Exercise objective
Your answer must consist of every line from the data below that includes the word "computer".

[Opening Material shown section]

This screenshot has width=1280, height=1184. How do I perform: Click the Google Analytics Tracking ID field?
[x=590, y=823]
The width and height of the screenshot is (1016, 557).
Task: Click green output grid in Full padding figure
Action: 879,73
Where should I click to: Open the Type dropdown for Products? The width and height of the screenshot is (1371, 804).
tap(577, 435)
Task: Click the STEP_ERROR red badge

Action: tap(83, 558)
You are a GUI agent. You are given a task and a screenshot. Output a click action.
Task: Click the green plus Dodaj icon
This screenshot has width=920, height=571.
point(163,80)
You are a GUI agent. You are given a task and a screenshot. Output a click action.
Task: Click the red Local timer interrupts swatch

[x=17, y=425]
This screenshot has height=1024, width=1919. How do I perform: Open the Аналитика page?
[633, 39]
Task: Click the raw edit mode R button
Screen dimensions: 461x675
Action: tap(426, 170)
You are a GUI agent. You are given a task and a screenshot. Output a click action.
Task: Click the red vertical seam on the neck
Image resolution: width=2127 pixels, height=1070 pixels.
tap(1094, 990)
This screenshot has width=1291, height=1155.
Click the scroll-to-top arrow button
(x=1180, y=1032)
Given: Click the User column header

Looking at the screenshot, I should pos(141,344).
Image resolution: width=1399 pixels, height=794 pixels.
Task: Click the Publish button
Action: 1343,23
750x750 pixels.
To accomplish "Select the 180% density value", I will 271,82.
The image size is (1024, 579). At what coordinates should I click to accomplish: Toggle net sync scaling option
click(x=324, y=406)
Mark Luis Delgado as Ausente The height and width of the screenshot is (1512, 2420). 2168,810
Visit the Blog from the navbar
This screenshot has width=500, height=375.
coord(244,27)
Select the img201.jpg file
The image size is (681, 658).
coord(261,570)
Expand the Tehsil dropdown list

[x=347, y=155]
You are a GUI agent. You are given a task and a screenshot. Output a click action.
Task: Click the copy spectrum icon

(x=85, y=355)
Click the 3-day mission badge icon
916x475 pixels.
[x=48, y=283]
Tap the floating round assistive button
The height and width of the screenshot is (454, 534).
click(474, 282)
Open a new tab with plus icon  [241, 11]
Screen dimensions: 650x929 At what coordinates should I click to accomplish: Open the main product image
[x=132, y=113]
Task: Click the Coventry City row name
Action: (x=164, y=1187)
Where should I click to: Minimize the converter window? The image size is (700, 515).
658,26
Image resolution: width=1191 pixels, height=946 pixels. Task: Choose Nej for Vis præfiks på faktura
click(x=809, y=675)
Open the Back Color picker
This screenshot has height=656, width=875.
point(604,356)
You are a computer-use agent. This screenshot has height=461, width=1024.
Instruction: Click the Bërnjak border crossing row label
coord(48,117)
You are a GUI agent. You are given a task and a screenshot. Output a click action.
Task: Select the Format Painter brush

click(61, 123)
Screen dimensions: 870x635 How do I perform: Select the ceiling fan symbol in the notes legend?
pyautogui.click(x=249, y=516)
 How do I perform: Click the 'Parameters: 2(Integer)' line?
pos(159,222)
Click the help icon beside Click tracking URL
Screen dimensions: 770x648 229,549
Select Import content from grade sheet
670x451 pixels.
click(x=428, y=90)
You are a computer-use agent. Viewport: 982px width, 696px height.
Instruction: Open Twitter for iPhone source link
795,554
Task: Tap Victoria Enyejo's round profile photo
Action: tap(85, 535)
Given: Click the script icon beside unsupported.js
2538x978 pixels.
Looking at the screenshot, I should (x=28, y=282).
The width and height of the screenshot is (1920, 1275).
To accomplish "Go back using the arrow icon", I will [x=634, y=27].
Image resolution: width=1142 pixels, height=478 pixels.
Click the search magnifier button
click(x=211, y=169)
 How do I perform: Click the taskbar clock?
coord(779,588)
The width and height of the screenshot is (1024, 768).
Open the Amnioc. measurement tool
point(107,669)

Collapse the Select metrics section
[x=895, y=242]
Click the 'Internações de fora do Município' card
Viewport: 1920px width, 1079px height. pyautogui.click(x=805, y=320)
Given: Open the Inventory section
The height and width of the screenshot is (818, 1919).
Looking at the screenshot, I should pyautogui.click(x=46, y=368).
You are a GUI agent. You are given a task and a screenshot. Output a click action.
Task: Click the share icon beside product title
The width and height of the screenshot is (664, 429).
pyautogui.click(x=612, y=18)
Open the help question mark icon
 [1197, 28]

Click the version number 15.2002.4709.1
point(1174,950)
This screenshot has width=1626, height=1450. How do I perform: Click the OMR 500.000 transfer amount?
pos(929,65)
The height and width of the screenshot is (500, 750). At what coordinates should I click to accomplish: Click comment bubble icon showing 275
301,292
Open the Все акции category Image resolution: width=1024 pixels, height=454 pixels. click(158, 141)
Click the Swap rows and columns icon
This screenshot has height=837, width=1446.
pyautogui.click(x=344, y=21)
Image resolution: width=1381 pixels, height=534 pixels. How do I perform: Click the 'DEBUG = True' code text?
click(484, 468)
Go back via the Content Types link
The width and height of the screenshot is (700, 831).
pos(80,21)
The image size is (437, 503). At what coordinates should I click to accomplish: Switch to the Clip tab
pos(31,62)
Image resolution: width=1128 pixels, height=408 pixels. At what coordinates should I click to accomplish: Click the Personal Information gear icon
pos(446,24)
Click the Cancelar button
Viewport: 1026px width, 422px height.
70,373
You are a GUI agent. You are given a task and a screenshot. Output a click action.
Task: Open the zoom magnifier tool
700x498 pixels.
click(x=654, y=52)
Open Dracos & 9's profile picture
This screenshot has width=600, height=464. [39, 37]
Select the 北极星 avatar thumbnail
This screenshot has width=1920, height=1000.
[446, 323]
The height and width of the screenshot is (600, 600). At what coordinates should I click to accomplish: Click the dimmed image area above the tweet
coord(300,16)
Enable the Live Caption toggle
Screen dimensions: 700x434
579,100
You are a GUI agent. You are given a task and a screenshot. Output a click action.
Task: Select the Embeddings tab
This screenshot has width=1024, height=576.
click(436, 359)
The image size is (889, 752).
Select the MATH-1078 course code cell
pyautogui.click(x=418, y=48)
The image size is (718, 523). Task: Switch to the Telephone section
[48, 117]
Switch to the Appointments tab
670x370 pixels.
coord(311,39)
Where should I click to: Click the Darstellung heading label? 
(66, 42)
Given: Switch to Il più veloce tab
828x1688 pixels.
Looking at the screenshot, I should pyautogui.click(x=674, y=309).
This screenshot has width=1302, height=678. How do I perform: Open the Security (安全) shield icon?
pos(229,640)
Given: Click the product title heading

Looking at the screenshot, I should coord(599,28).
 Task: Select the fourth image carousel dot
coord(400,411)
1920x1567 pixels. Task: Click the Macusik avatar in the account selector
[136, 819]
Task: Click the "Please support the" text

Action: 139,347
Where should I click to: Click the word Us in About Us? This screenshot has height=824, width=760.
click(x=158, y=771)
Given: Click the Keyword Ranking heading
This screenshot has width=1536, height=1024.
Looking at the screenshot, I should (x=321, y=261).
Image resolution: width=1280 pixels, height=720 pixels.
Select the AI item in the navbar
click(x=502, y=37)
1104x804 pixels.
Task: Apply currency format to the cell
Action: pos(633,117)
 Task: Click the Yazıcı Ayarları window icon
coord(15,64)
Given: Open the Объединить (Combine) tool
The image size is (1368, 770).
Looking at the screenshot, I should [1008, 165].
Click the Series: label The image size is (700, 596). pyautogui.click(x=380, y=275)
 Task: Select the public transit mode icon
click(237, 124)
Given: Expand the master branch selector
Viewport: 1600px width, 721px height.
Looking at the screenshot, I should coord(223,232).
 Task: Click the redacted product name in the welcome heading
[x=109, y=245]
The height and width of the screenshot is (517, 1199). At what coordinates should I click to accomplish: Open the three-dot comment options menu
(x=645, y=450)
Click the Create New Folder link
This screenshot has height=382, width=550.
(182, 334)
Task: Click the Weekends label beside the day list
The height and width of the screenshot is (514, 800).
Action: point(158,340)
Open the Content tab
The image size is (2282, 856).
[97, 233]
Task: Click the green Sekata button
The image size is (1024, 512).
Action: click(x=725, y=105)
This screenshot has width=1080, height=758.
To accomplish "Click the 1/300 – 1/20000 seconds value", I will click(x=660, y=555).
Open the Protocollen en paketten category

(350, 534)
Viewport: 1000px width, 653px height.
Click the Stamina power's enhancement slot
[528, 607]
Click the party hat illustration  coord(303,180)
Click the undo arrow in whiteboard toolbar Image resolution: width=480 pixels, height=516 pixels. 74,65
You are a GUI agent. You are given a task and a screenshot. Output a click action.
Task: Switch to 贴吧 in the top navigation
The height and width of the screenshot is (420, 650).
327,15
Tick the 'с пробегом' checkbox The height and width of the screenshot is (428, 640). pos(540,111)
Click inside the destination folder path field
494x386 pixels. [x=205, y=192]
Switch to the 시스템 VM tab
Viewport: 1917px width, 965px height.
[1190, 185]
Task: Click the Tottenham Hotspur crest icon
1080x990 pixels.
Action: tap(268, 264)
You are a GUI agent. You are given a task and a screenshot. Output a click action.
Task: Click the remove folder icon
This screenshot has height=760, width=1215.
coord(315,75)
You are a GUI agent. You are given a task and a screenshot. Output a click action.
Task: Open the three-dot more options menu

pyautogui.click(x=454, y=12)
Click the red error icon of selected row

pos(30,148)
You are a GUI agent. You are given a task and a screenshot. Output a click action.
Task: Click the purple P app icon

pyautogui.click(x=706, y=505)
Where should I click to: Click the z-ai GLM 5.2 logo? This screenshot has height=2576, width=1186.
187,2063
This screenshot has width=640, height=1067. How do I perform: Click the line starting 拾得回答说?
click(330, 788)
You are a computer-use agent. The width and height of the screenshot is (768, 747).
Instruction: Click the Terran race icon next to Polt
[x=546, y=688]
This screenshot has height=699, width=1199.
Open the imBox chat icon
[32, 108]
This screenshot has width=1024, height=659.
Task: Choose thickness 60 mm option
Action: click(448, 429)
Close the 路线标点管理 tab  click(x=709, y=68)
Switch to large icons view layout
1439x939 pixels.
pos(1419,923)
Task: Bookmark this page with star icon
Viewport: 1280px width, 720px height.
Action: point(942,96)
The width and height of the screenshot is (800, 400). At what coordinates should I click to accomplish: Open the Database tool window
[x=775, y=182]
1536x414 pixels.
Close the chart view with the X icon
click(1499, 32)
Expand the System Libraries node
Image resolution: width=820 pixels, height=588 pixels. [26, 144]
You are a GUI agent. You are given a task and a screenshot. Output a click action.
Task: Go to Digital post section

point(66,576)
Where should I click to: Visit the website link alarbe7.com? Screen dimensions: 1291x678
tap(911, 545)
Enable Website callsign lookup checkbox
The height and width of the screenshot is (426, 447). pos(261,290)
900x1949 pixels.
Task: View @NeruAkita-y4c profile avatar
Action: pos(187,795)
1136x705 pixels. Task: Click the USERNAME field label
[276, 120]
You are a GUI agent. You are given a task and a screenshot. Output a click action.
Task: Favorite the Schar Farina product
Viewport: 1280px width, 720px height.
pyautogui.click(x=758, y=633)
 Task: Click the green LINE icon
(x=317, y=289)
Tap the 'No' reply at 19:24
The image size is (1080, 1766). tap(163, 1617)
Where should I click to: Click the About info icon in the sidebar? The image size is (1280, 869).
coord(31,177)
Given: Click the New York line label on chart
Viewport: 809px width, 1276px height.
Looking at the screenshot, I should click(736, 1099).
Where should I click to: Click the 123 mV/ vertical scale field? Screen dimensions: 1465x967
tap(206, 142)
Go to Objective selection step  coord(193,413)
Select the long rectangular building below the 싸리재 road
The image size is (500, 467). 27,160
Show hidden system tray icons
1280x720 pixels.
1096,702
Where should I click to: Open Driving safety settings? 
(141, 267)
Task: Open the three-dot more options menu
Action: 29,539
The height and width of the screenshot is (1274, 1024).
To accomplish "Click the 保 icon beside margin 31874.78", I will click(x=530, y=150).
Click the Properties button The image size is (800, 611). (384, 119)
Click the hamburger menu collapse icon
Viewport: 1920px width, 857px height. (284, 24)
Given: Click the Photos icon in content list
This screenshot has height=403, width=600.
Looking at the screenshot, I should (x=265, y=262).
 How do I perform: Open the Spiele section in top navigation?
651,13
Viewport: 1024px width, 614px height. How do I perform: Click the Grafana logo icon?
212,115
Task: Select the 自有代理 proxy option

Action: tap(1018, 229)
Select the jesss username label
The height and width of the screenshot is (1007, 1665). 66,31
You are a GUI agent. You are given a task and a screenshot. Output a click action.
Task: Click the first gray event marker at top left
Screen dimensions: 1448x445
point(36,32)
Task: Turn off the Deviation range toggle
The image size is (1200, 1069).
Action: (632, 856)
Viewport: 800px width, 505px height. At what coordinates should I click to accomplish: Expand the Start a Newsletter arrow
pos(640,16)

[Closing Material shown section]

Solution for this task
You are a computer-use agent. This screenshot has height=461, width=1024.
You are a computer-use agent. Viewport: 982px width, 696px height.
You are a computer-use agent. The width and height of the screenshot is (768, 747).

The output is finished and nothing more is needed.